Eighty minutes into the ferry ride we finally pulled into the harbor for Santa Cruz. Santa Cruz actually has two harbors that the public can go to. Unfortunately, the last minute designs of this trip meant that we were only able to stay for the day so we ferried into the main harbor, Scorpion Harbor. Upon stepping onto the island we were greeted by a park volunteer who made sure we were aware of some of the basic rules of the island before we were left to do what every we choose to do. Santa Cruz and the rest of the islands are pack-in, pack-out locations meaning there are no amenities on the island other than a couple of rustic restrooms so you need to come prepared. As we turned the corner from the harbor we walked right into the remnants of an old village that showcased previous attempts at permanent settlement on the island. It is here that the National Park Service has some maps, diagrams, small exhibits, and the stamp for the park if you collect those like I do.
The avid hiker that I am, the thing I made sure that we did next was find the closest trail and take it to its endpoint. That happened to be the Potato Harbor trail, a five-mile loop trail that crosses the coastal cliffside before cutting into the center of the northern end of Santa Cruz Island. The first half of this hike as it overlooks the cliffs is stunning. It seems like there is an even better view every time you come around a corner. On our journey we were fortunate enough to see some pelicans and hear some seals (although we didn’t see any), but our more interesting wildlife encounters would happen later in the day. The midpoint of the hike found us at Potato Harbor, an inlet on the island where the water appears as a vibrant turquoise. It’s a nice view but if you want a closer view you are out of luck because any access routes to the beach are closed due to habitat rehabilitation.

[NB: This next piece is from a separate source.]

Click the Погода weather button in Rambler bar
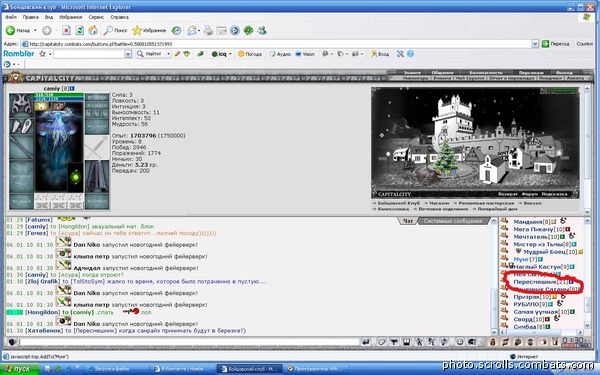The width and height of the screenshot is (600, 375). tap(250, 54)
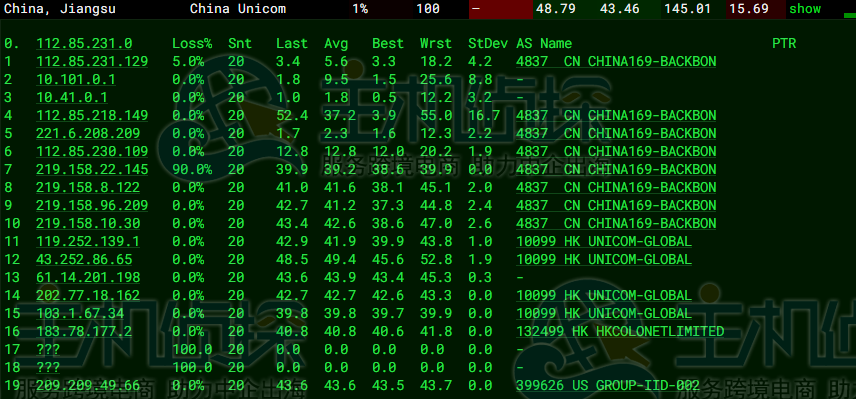Click the show link for Jiangsu
The height and width of the screenshot is (399, 856).
tap(805, 9)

From there we descended into a valley away from the cliffs. The valley was filled with white limestone formations and the occasional bits of shrubbery (trees are almost non-existent on the northern end of the island). Walking down the trail into the valley it was hard not to notice the many lizards scurrying around, but once we got into the valley proper it was another animal that left the biggest impression on me for the trip. On many of the islands that compose Channel Islands National Park can be found the island fox. The island fox is endemic to the Channel Islands, meaning the islands are the only place in the world where you can find them. When you are on Santa Cruz Island, though, they are everywhere so if you are trying to catch a glimpse of them you won’t have to look long. The foxes have become accustomed to humans, and have learned that they may be able to get an easy meal off of them (the foxes and the ravens on the island apparently know how to open zippers). So as we hung around the campground on the island and by the docks, we were able to catch numerous glimpses of the creatures.

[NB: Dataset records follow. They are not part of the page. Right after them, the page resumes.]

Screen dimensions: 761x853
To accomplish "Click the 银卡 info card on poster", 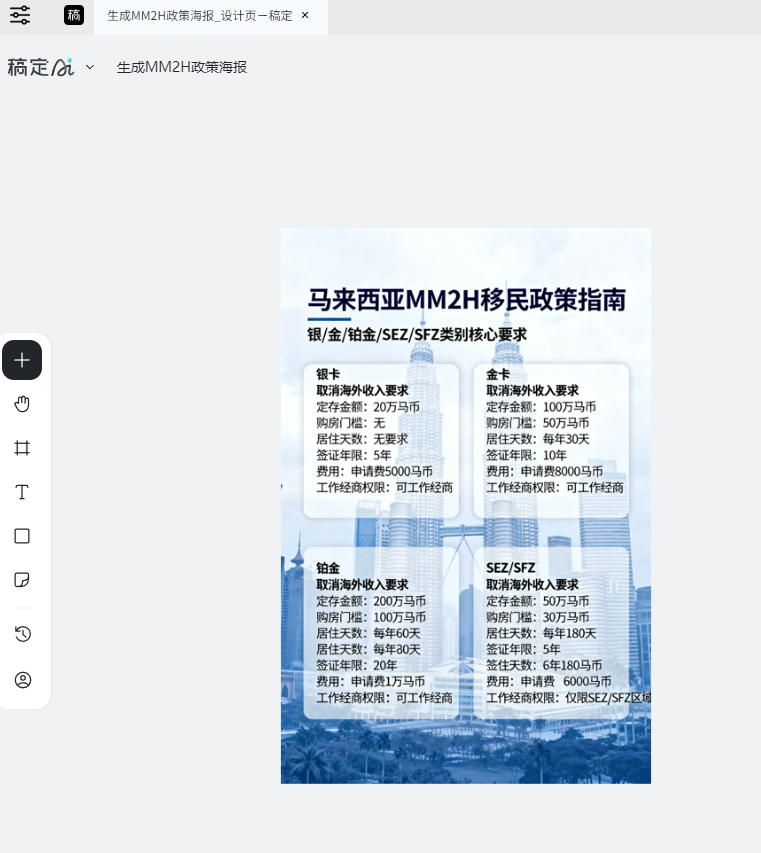I will [382, 440].
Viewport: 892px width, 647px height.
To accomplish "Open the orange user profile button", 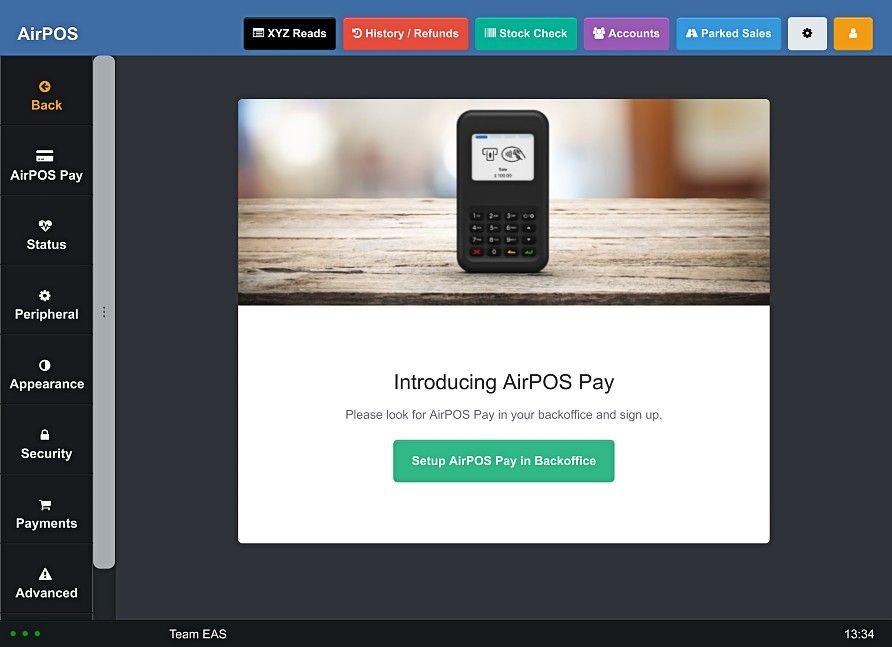I will (x=853, y=34).

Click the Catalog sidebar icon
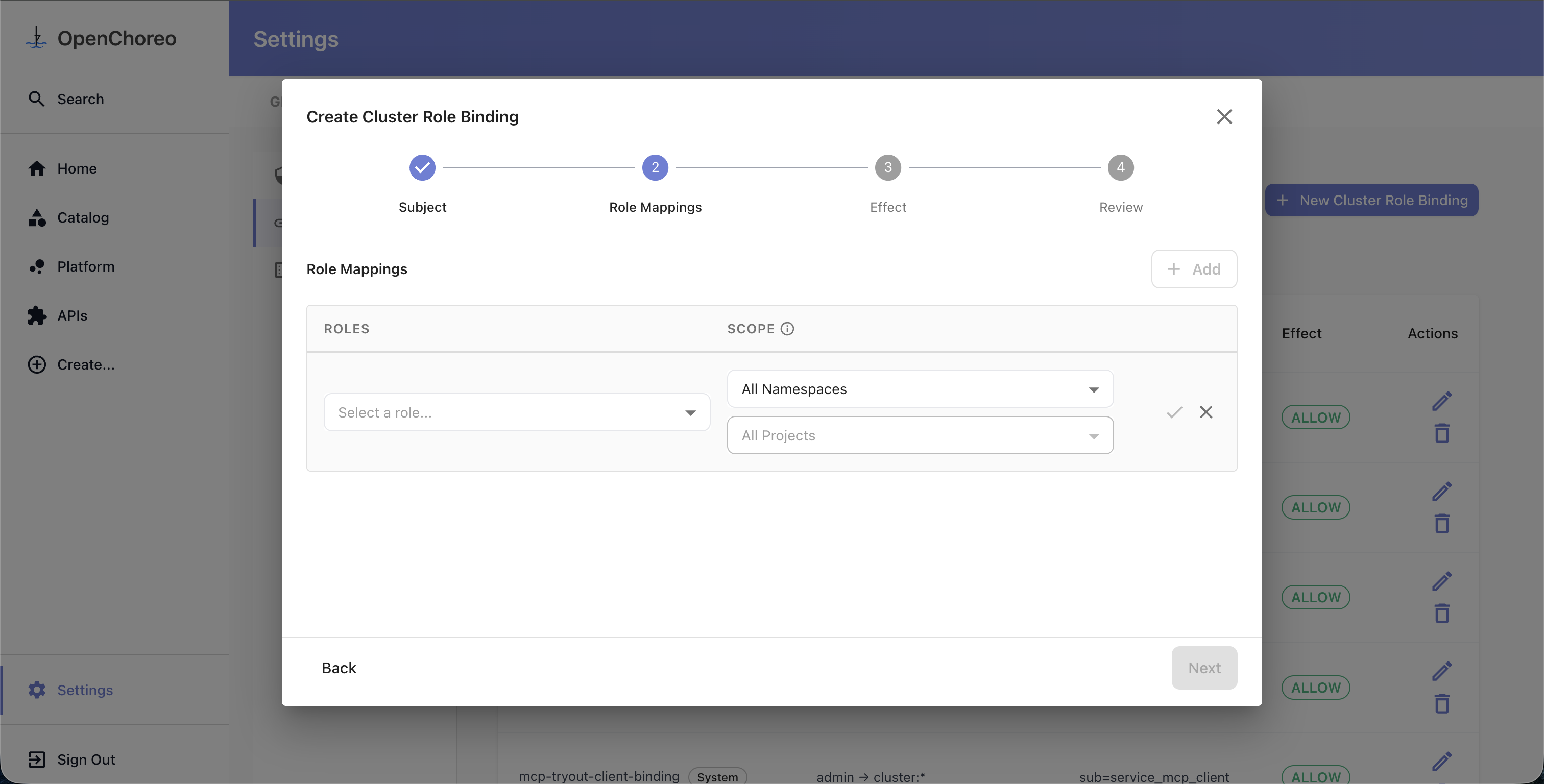37,217
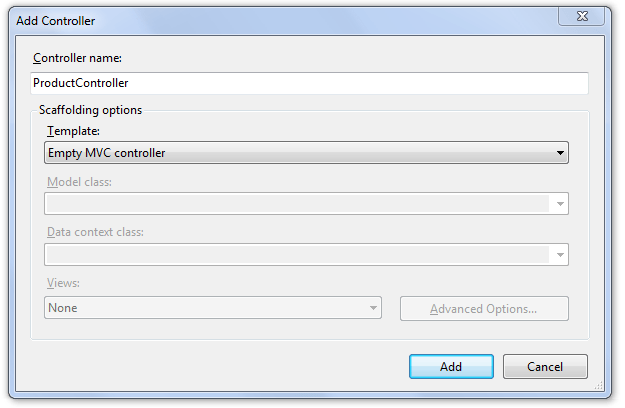Click the Model class dropdown arrow
The height and width of the screenshot is (408, 625).
coord(560,204)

After some time to eat and relax we checked out the shoreline by the dock area. It was a little too crowded with snorkelers and kayakers (you could rent kayaks with Island Packers or with another company that set up base next to the campground) to do anything but we were able to admire some of the clearest water we had ever seen. To avoid the crowds we went up a steep trail nearby that gave us some more views of the island. The trail led to Smuggler’s Cove, but the cove was an eight-mile hike there and back meaning we would have struggled to do the hike and make it back in time for our 4pm ferry back to the mainland. With nothing urgent to do we decided to spend the rest of our day on the island by taking a nap and admiring the view from our highpoint at the beginning of the trail.
When 4pm came around we boarded the ferry once more and said goodbye to a place filed with amazing views and interesting wildlife. While on the islands, Channel Islands National Park seems so remote. Yet as soon as the ferry takes off you begin to notice oilrigs, skyscrapers and other hints that humanity is lurking just beyond the shore.